July 24, 2012 — Ampyra (dalfampridine) is a multiple sclerosis drug that has been linked to an increased risk of seizures. The FDA has reviewed the post-marketing adverse event reports, and published a Drug Safety Communication because they found that these seizures are more likely soon after a patient starts Ampyra, usually within a few days or weeks.
Seizures were also more common in patients with moderate or severe kidney problems. The FDA is specifically warning patients not to take a double-dose when they accidentally miss a dose, because high doses could also increase the risk of seizure.
Ampyra (dalfampridine) has been approved by the U.S. Food and Drug Administration (FDA) as a treatment to improve walking in patients with multiple sclerosis (MS). It is manufactured and sold by Acorda Therapeutics, Inc. and received FDA approval in January 2010. Ampyra is also sold in Europe under the brand-name Fampyra.
Studies showed that Ampyra improved walking speed, as measured by a 25-foot walking test. Ampyra is contraindicated in patients who have a history of seizures or moderate/severe kidney impairment. The kidneys are responsible for eliminating Ampyra from the body, so patients with kidney impairment could develop dangerously excessive amounts of the drug. Many people with MS who are over 50 years old have impaired kidney function.
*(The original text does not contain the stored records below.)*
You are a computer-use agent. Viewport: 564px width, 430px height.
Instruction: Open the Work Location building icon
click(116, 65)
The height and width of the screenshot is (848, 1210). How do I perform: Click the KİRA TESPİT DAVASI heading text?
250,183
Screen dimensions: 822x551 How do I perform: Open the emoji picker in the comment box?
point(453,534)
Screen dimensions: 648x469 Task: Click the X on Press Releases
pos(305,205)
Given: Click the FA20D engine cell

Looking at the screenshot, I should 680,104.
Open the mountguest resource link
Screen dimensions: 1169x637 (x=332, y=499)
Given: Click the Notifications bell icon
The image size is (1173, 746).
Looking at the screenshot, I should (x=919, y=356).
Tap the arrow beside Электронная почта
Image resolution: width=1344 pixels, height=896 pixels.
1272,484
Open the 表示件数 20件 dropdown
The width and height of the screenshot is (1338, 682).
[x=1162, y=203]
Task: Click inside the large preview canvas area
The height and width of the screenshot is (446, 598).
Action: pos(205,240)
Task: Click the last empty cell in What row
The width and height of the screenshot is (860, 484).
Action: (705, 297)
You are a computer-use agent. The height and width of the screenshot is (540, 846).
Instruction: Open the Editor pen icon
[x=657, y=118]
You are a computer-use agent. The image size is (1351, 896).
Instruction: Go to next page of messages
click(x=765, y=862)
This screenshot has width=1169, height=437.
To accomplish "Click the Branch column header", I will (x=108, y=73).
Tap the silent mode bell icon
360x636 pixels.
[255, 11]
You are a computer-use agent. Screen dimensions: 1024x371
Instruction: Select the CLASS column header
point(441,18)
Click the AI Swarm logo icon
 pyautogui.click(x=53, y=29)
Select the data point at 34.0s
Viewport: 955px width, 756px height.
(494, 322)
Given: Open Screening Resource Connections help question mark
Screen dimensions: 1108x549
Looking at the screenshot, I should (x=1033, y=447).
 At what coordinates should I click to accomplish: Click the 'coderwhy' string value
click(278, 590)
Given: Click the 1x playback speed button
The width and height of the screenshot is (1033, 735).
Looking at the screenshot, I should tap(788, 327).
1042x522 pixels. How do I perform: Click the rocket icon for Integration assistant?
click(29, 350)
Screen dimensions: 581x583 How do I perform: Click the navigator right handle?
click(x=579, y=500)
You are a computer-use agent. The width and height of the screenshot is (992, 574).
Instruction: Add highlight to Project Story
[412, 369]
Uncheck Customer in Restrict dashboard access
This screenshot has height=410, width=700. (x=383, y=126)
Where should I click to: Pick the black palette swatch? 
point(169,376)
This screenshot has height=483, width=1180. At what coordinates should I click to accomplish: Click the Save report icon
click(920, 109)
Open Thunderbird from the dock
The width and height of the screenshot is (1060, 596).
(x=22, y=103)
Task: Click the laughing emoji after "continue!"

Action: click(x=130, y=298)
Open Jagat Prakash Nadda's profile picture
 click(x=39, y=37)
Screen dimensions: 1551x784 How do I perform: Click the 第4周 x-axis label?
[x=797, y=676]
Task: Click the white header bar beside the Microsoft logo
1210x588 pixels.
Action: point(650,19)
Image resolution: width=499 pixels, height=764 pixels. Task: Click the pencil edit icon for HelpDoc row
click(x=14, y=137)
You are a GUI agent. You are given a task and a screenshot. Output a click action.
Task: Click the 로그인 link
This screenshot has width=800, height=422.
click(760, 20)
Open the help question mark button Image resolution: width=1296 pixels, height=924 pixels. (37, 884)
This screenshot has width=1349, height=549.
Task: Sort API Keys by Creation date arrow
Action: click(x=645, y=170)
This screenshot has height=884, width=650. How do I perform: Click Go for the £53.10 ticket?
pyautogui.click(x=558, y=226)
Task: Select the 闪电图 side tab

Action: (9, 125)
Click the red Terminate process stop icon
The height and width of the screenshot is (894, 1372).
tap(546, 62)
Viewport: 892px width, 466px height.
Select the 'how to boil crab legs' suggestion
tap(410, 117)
The label for Ampyra already warns about the potential risk of seizures. The FDA has issued the public safety update to warn that these seizures are most likely to occur in the first few days or weeks after starting the drug. Even people who have no history of seizures have had seizures while taking Ampyra.
The FDA has also issued recommendations to doctors whose patients are taking Ampyra. They should order periodic blood tests to check for signs of moderate or severe kidney impairment. Doctors should also specifically warn their patients not to double-up on doses if the patient accidentally misses a dose. The extra high amount of Ampyra could significantly increase the risk of seizure.
The FDA has also recently sent a warning letter the drug company responsible for Ampyra. The agency was specifically concerned about misleading statements in a promotional video. A woman was interviewed for a testimonial. Pictures were shown of her snowboarding, horseback riding, and she claimed Ampyra helped her walk across Home Depot without a cane. Ampyra is only indicated for increasing walking speed, as measured by a 25-foot walking test. The FDA said that the video “misleadingly suggests that treatment with Ampyra can have a positive impact on the disability caused by MS.” The agency also criticized the advertisements for minimizing the risk of serious side effects.